- EXERCISE DESCRIPTION -
Starting at the line that contains "Instruction: Click the pie chart report icon", retype each line to the end of the listing below. Include both ends, but not the pictures.

═══

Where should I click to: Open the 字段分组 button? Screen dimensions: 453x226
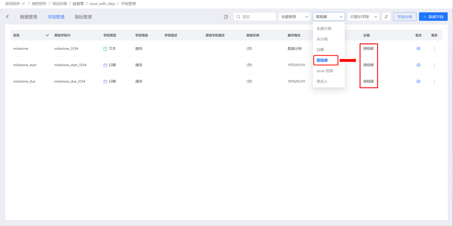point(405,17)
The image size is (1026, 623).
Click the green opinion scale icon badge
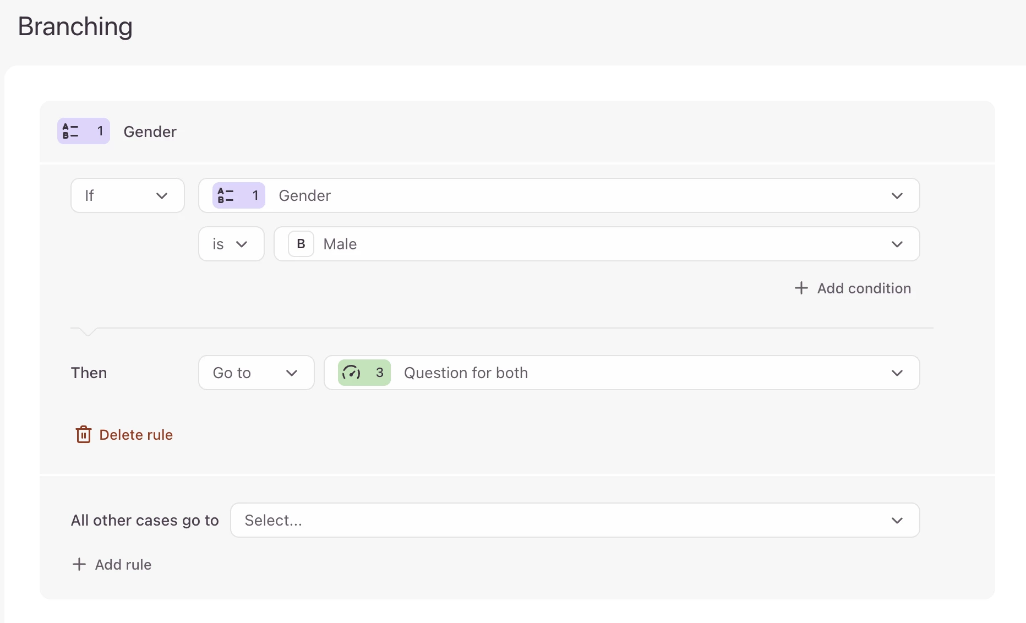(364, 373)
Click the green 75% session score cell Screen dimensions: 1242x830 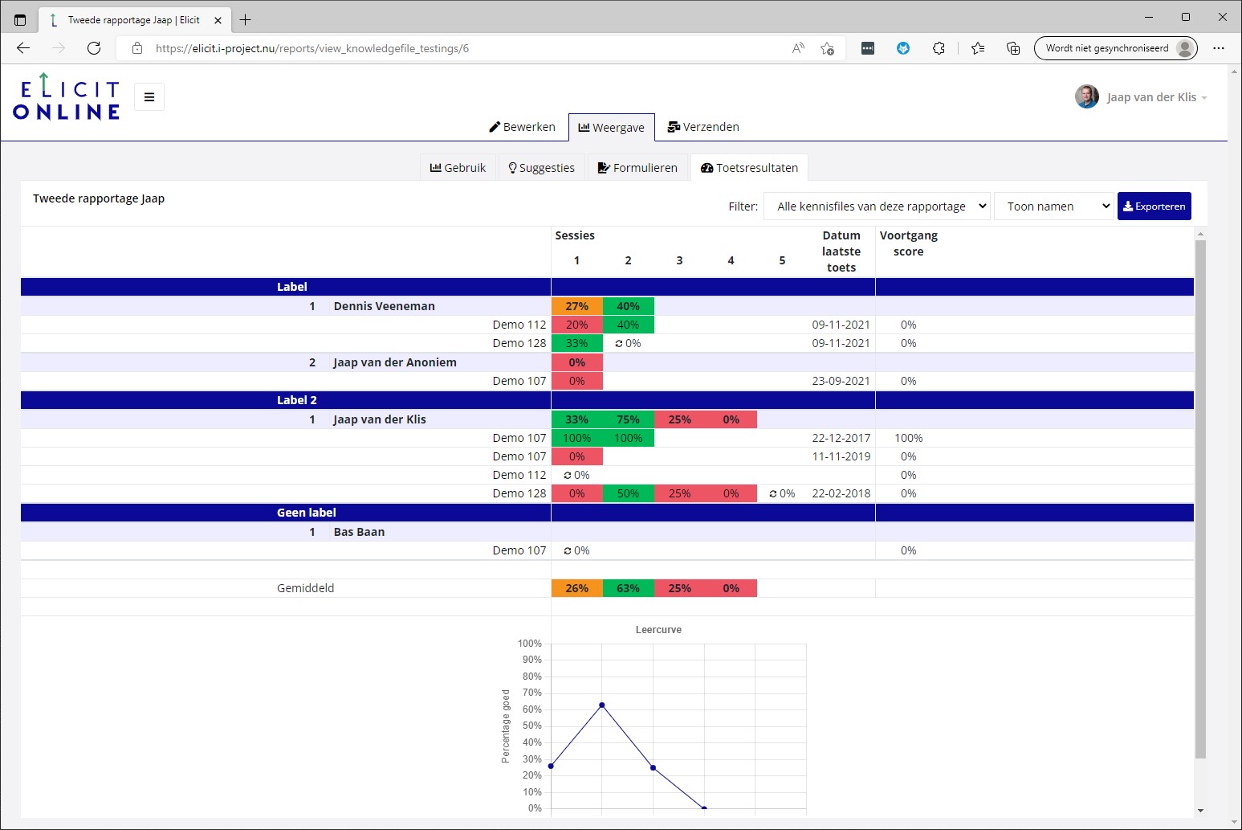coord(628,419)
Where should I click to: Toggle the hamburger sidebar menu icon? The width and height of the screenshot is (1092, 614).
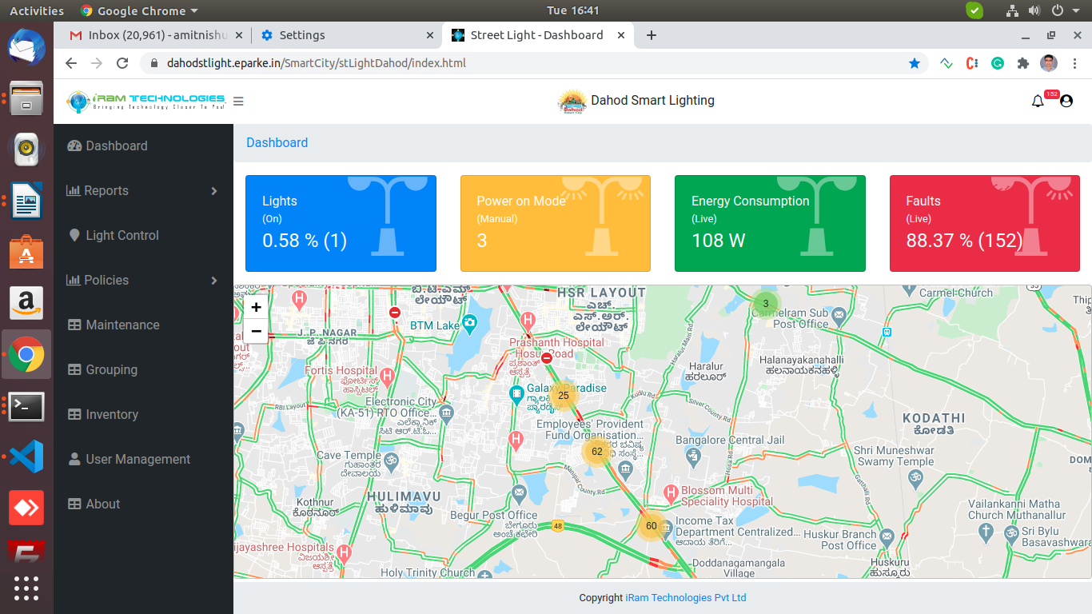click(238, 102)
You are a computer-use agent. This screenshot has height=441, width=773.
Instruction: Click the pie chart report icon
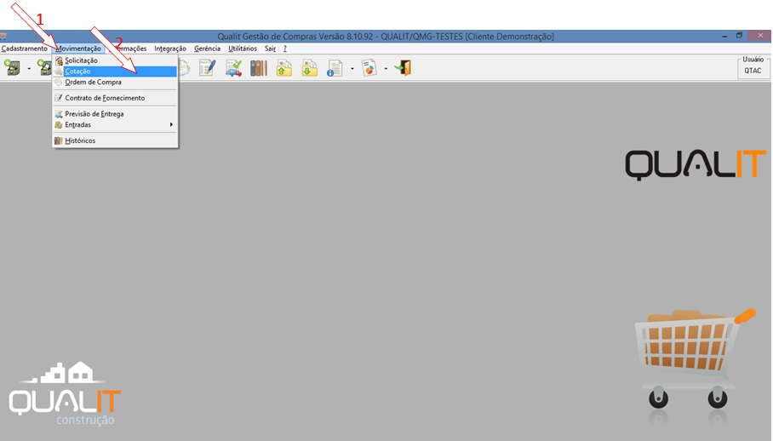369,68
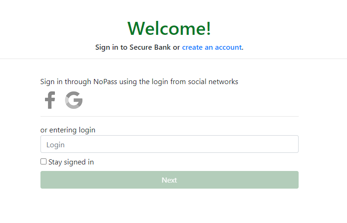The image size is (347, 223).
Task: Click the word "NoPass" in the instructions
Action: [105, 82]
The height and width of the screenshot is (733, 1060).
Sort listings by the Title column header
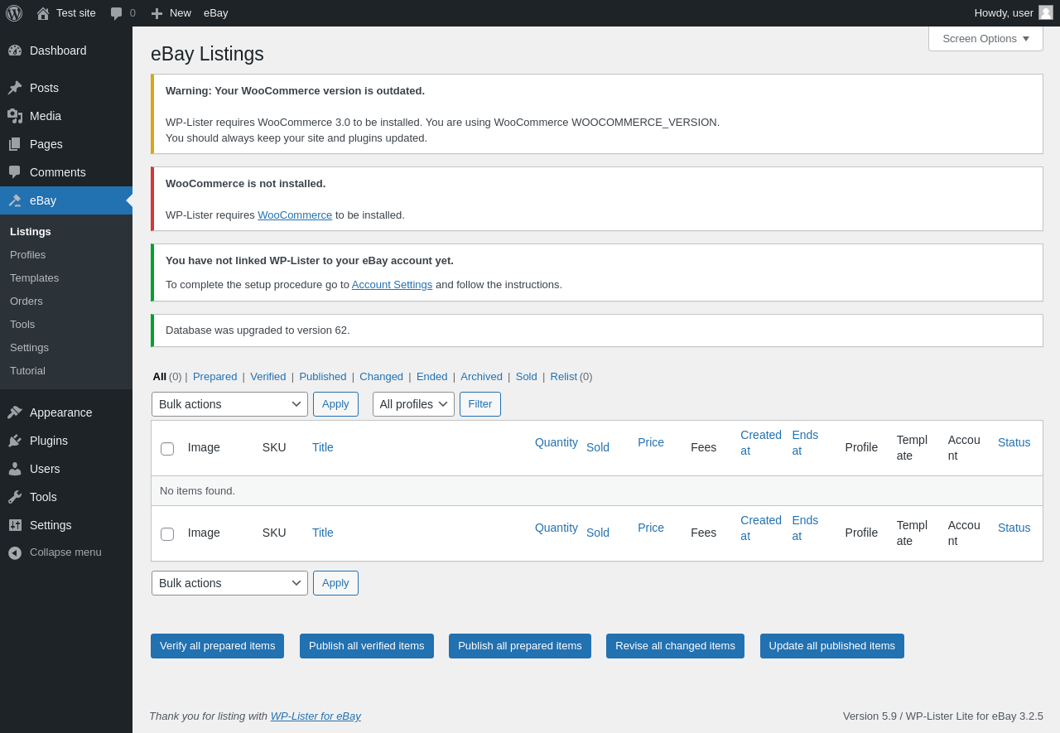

═══

- COMPLETED EXERCISE -
Instruction: Click the pie chart report icon
369,68
The image size is (347, 223).
Task: Click the word "NoPass" in the instructions
Action: [105, 82]
The height and width of the screenshot is (733, 1060).
Sort listings by the Title column header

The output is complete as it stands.